As in those other states, North Carolina Republicans have consistently said that voter ID requirements are needed to combat in-person voter fraud, which they claim is endemic despite any evidence of widespread voting irregularities.
In a joint statement, North Carolina Senate President Pro Tem Phil Berger and House Speaker Thom Tillis called Holder's claims "baseless."
"The Obama Justice Department's baseless claims about North Carolina's election reform law are nothing more than an obvious attempt to quash the will of the voters and hinder a hugely popular voter ID requirement," the legislative leaders said. "The law was designed to improve consistency, clarity and uniformity at the polls and it brings North Carolina's election system in line with a majority of other states."
Tillis' office said their legal counsel in the matter is Ray Starling. Andrew Tripp is the general counsel to Berger. The Attorney General's Office is led by Roy Cooper, a Democrat who may challenge McCrory in the next election.
In a statement, N.C. Republican Party Chairman Claude Pope said, "There is reason to be concerned about whether Roy Cooper will fulfill his obligation as Attorney General and faithfully defend the will of North Carolinians or instead support Eric Holder's lawsuit against the state."
North Carolina's election reform law scales back the period for early voting and imposes stringent voter identification requirements. It is among at least five southern states adopting stricter voter ID and other election laws.
The Justice Department, on Aug. 22, sued Texas over the state's voter ID law and is seeking to intervene in a lawsuit over redistricting laws in Texas that minority groups consider to be discriminatory.
Republican lawmakers in southern states insist the new measures are needed to prevent voter fraud, though such crimes are infrequent. Democrats and civil rights groups argue the tough new laws are intended to make voting more difficult for minorities and students, voting groups that lean toward Democrats, in states with legacies of poll taxes and literacy tests.
The Justice Department challenge also is aimed at a provision eliminating the counting of certain types of provisional ballots by voters who cast ballots in their home counties but do not vote in the correct precincts.
Finally, the federal government will challenge a provision in the new law that requires voters to present government-issued identification at the polls in order to cast ballots. In North Carolina, a recent state board of elections survey found that hundreds of thousands of registered voters did not have a state-issued ID. Many of those voters are young, black, poor or elderly.
In remarks Sept. 20 to the Congressional Black Caucus, Holder said the Justice Department will not allow the Supreme Court's action to be interpreted as "open season" for states to pursue measures that suppress voting rights.

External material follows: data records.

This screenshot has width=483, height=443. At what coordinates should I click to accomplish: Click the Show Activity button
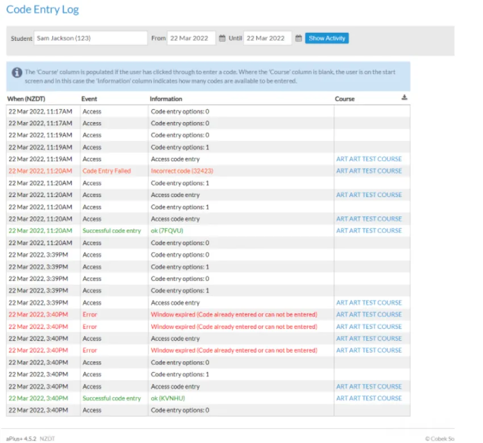[327, 38]
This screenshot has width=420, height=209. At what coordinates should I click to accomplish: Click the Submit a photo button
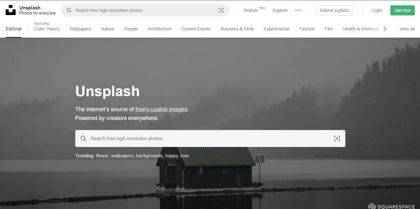pyautogui.click(x=334, y=10)
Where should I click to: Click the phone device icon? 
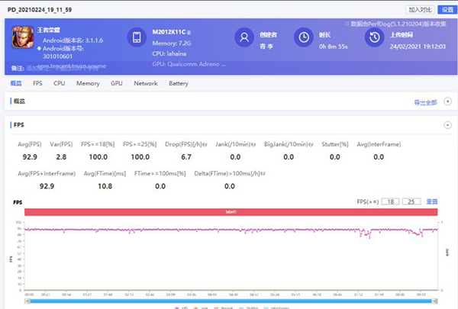click(x=137, y=37)
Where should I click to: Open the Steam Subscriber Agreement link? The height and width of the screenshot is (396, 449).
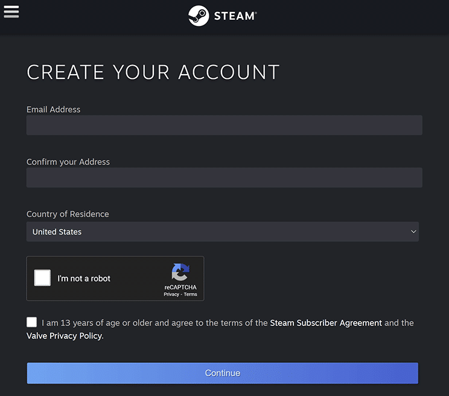tap(326, 323)
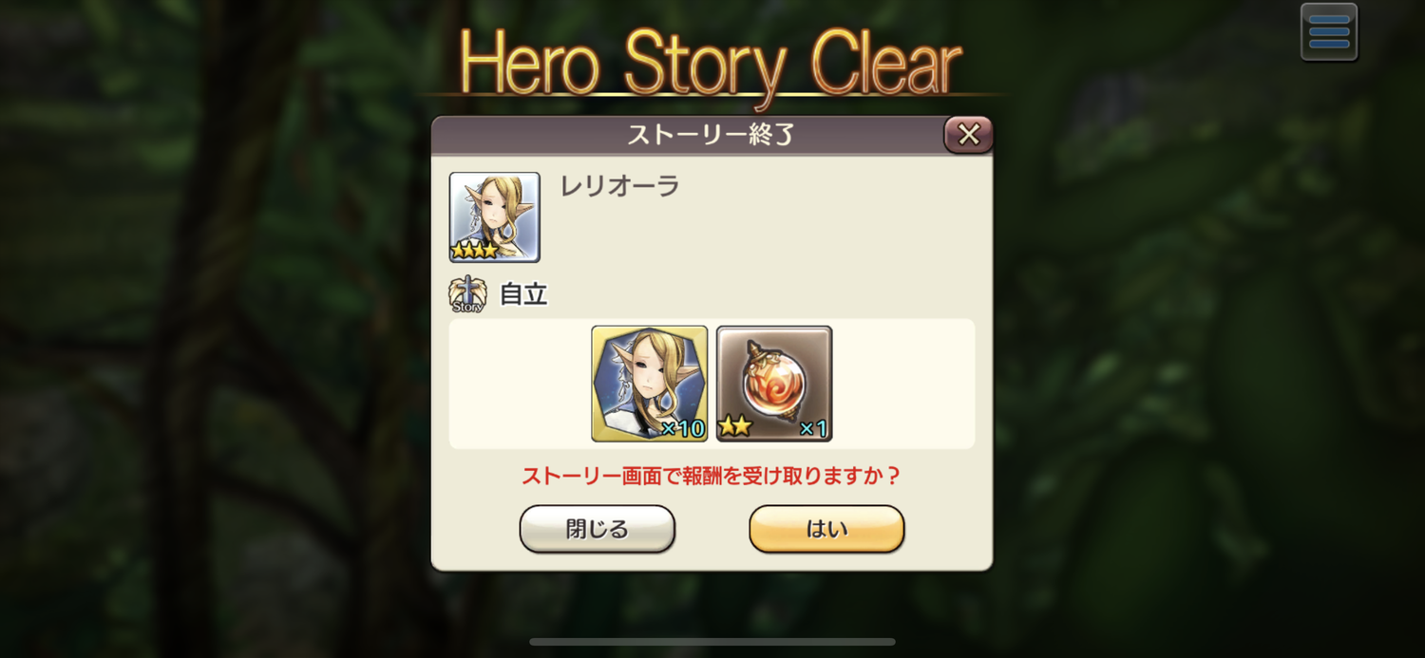
Task: Tap the 自立 story title
Action: [x=523, y=294]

The Justice Department will ask a federal judge to place the four provisions in North Carolina's new law under federal scrutiny for an indeterminate period - a process known as pre-clearance. However, the provision of the Voting Rights Act that the Justice Department is invoking may be a difficult tool for the Obama administration to use.
A handful of jurisdictions have been subjected to pre-clearance, or advance approval, of election changes through the Civil Rights Act provision it is relying on, but a court first must find that a state or local government engaged in intentional discrimination under the Constitution's 14th or 15th amendments, or the jurisdiction has to admit to discrimination. Unlike other parts of the voting law, the discriminatory effect of an action is not enough to trigger court review.

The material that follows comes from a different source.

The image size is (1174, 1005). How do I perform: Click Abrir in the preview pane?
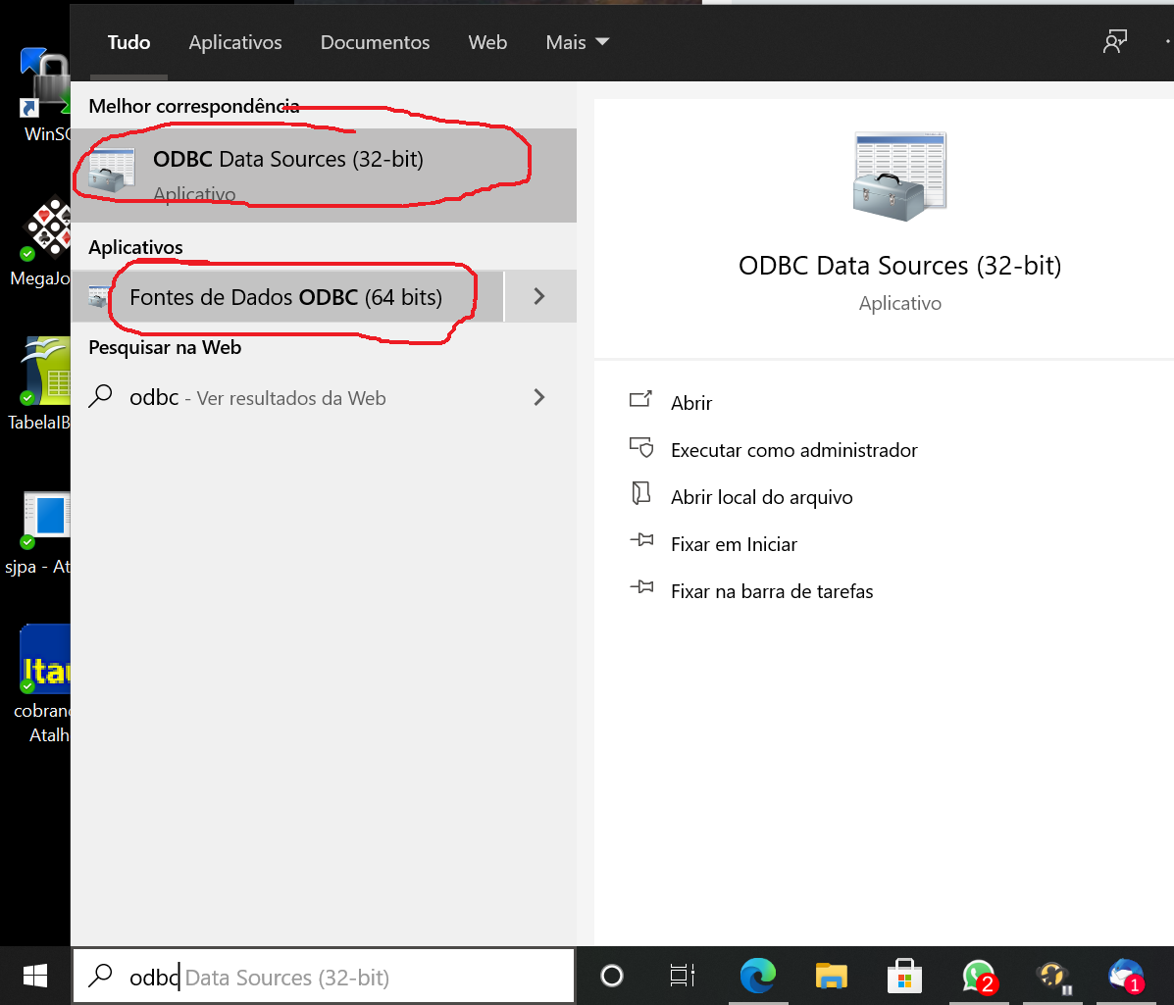[x=690, y=403]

Nowhere is the debate over voting rights is more heated than in Florida, where the chaotic recount in the disputed 2000 presidential race took place.
Florida election officials are set to resume an effort to remove noncitizens from the state's voting rolls. A purge last year ended in embarrassment after hundreds of American citizens, most of whom were black or Hispanic, were asked to prove their citizenship or risk losing their right to vote.